Cool. I sincerely wish you the best of luck.

MM

Wayne K
04-29-2009, 06:13 PM
The lawyer said that after there was no response to the follow up.

I had an agent and a publisher who wanted it, they didn't see a problem with it either. Three months after that I got a reject card, I felt foolish for waiting three months when I got that.

That was one agent though. The others are and were very professional.

Manix
04-29-2009, 06:17 PM
Personally I'd take issue with your lawyer. If you had a verbal agreement or an email correspondence where you said you'd give the agent the exclusive, then you are tied to it. You don't need a written contract for the exclusivity provision to be deemed to be enforceable (although saying that, the chances of any agent enforcing an exclusivity agreement are slight because they'll move on to the next writer).

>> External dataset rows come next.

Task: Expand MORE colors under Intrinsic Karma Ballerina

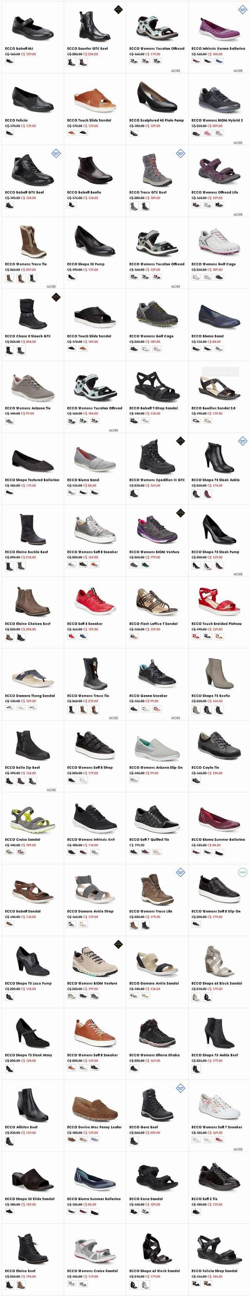Action: (238, 71)
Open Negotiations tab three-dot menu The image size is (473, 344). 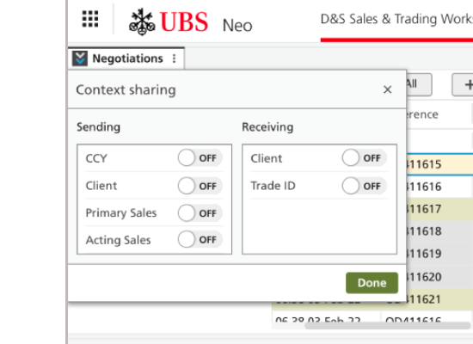(174, 58)
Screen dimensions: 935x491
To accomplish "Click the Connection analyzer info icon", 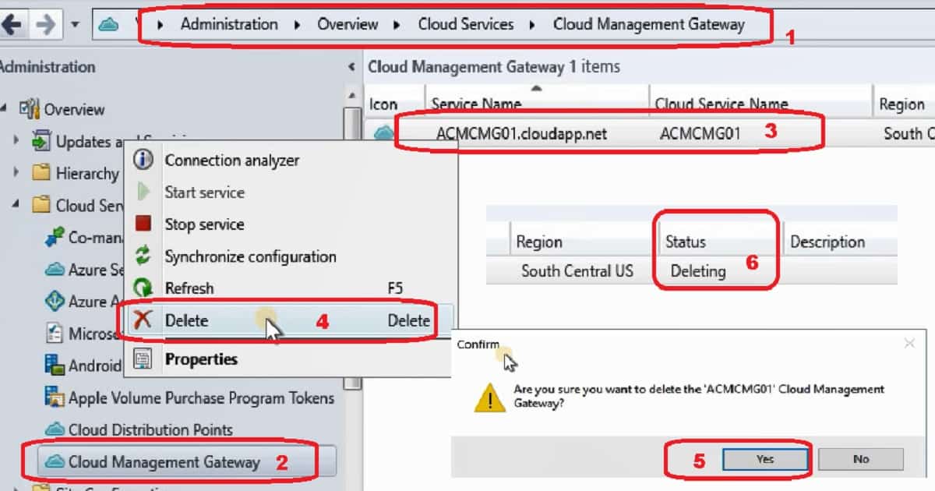I will [x=143, y=160].
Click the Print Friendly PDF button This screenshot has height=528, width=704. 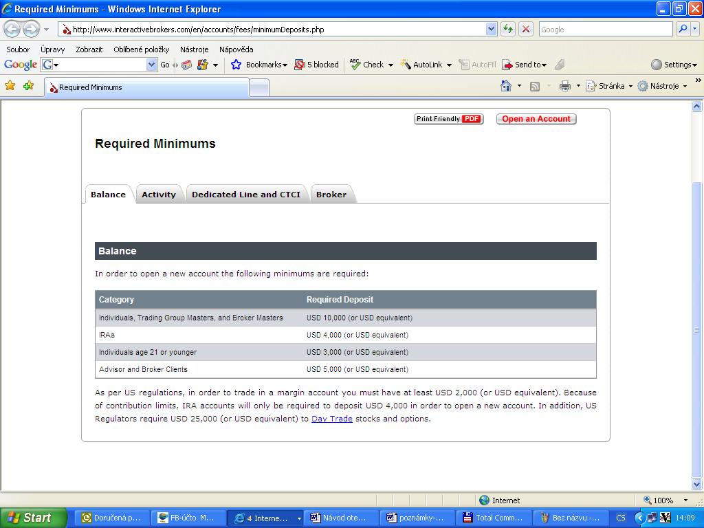pyautogui.click(x=449, y=119)
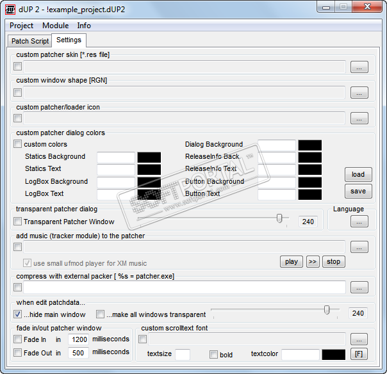Stop the music preview
The height and width of the screenshot is (374, 387).
333,261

Cool. I sincerely wish you the best of luck.

MM

I think that this would be a matter of legal debate. Verbal agreements are not uncommon, as a matter of trust, and you want to have trust in an author/agent relationship. (You're only as good as your word) For me, if I give someone my word on something, I mean it, but I don't think this is the same thing as giving an agent jurisdiction over all of my choices in regards to my work. I still get the final word on it, even if I do shoot myself in the foot.

Momento Mori
04-29-2009, 06:25 PM
Wayne K:
The lawyer said that after there was no response to the follow up.

Ah okay. I understand now.


Manix:
I think that this would be a matter of legal debate. Verbal agreements are not uncommon, as a matter of trust, and you want to have trust in an author/agent relationship.

Of course - but then, everything's a matter of legal debate. ;) I agree that verbal agreements are not uncommon, it's just that a common thing I see is some people who think that because they've agreed something verbally, then they're not bound to do what they say. There are circumstances when that ain't necessarily so.